A research opportunity is available in the Office of Testing and Research (OTR), Division of Product Quality Research (DPQR) at the Center for Drug Evaluation and Research (CDER), Food and Drug Administration (FDA), located in Silver Spring, Maryland. CDER performs an essential public health task by making sure that safe and effective drugs are available to improve the health of people in the United States. As part of the FDA, CDER regulates over-the-counter and prescription drugs, including biological therapeutics and generic drugs. This research covers more than just medicines.
The project is aimed to investigate the effect of various sources, manufacturing processes, and grades of collagen materials on the quality and in vitro performance of the collagen-matrix implant.
Under the guidance of the mentor, the participant will receive practical training and educational experience on the lab scale manufacturing of implant products, mitigation and process control strategies and how to utilize state-of-the-art analytical instrumentation. The participant will also gain an understanding of the current regulatory requirements and risk assessment strategies for the collagen or related implant drug products.

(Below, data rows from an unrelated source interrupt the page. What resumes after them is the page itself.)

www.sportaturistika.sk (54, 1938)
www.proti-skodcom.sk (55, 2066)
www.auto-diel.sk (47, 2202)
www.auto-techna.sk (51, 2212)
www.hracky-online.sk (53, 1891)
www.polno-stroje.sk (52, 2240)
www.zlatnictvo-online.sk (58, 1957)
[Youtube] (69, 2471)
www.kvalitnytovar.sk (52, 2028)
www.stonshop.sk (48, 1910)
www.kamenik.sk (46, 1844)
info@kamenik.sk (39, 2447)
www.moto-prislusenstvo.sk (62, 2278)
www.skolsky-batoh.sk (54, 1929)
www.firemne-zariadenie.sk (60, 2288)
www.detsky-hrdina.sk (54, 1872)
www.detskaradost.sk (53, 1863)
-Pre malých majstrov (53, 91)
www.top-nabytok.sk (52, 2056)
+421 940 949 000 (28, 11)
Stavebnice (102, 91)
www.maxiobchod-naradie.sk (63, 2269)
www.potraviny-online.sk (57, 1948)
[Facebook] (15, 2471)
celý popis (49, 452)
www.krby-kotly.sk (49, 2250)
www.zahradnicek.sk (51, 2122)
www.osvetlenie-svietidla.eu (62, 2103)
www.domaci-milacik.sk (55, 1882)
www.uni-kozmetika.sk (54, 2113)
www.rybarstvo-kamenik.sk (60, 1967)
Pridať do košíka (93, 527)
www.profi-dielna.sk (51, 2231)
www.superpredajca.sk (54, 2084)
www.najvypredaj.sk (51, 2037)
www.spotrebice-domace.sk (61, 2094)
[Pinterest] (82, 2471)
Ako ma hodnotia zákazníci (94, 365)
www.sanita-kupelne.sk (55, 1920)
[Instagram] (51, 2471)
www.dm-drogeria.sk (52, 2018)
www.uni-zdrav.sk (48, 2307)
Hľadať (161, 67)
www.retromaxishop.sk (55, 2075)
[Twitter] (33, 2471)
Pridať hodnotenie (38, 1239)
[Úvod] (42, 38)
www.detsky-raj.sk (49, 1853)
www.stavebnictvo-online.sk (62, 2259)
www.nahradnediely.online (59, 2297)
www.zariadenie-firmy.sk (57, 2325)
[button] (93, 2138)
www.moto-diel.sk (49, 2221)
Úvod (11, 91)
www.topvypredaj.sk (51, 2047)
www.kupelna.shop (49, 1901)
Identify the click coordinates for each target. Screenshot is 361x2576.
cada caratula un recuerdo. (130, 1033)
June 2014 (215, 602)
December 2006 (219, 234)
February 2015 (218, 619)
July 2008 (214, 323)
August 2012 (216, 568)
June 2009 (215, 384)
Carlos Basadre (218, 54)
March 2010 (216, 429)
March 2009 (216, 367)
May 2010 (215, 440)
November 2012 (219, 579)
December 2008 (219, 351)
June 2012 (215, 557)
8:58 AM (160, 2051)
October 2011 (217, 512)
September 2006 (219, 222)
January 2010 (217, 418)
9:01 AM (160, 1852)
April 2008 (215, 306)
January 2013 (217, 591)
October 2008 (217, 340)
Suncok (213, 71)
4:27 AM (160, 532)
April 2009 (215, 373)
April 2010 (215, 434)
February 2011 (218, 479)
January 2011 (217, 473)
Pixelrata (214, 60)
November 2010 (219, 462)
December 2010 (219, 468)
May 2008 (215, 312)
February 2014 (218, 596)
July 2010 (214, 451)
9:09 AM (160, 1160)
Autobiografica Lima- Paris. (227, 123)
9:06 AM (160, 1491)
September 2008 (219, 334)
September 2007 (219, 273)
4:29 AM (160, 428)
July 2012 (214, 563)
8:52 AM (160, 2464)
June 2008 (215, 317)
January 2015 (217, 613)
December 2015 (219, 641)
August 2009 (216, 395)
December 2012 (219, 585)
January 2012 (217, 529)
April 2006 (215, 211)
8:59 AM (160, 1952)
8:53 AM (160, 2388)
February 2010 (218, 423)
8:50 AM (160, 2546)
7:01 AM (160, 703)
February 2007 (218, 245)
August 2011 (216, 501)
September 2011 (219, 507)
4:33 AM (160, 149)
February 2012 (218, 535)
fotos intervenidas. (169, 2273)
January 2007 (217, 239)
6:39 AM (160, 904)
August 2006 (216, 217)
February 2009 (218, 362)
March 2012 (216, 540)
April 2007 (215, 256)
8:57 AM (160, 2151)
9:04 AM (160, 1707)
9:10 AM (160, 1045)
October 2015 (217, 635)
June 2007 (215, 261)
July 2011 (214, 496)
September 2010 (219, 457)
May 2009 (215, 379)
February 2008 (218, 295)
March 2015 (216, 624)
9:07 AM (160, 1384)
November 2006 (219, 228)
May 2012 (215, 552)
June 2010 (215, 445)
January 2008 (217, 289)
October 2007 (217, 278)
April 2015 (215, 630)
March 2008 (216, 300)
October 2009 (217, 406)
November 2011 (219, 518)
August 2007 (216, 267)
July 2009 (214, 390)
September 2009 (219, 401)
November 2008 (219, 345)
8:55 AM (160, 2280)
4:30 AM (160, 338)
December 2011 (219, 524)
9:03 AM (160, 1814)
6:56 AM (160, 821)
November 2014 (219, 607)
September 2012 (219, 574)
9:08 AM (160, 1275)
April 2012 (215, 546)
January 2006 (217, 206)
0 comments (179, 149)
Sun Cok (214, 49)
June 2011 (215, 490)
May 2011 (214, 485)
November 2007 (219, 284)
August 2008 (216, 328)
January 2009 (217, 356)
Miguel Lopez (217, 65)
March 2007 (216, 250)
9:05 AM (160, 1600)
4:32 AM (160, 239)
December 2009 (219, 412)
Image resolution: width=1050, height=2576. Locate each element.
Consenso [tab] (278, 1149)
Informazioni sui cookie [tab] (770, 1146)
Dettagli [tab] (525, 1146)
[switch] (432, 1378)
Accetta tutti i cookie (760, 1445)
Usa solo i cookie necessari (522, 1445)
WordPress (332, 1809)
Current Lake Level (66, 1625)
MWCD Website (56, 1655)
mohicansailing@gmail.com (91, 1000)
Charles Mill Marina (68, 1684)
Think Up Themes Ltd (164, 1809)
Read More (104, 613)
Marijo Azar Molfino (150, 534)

Anticipated Start Date: The start date is flexible and will depend upon a variety of factors.
This program, administered by ORAU through its contract with the U.S. Department of Energy to manage the Oak Ridge Institute for Science and Education, was established through an interagency agreement between DOE and FDA. The initial appointment is for one year, but may be renewed upon recommendation of FDA contingent on the availability of funds. The participant will receive a monthly stipend commensurate with educational level and experience. Proof of health insurance is required for participation in this program. The appointment is full-time at FDA in the Silver Spring, Maryland, area. Participants do not become employees of FDA, DOE or the program administrator, and there are no employment-related benefits.
Completion of a successful background investigation by the Office of Personnel Management is required for an applicant to be on-boarded at FDA. OPM can complete a background investigation only for individuals, including non-US Citizens, who have resided in the US for a total of three of the past five years.
FDA requires ORISE participants to read and sign their FDA Education and Training Agreement within 30 days of his/her start date, setting forth the conditions and expectations for his/her educational appointment at the agency. This agreement covers such topics as the following:
Non-employee nature of the ORISE appointment;
Prohibition on ORISE Fellows performing inherently governmental functions;
Obligation of ORISE Fellows to convey all necessary rights to the FDA regarding intellectual property conceived or first reduced to practice during their fellowship;
The fact that research materials and laboratory notebooks are the property of the FDA;
ORISE fellow’s obligation to protect and not to further disclose or use non-public information.
The qualified candidate should have received a master’s or doctoral degree in one of the relevant fields, or be currently pursuing the degree with completion by January 5, 2023. Degree must have been received within the past five years.
Strong analytical experience is preferred, as well as a background in pharmaceutical science.
Knowledge on characterization of material/drug products, polymer chemistry or in vitro release test is desirable.
A strong background in written and oral communication with a publication history in peer reviewed journals is preferred.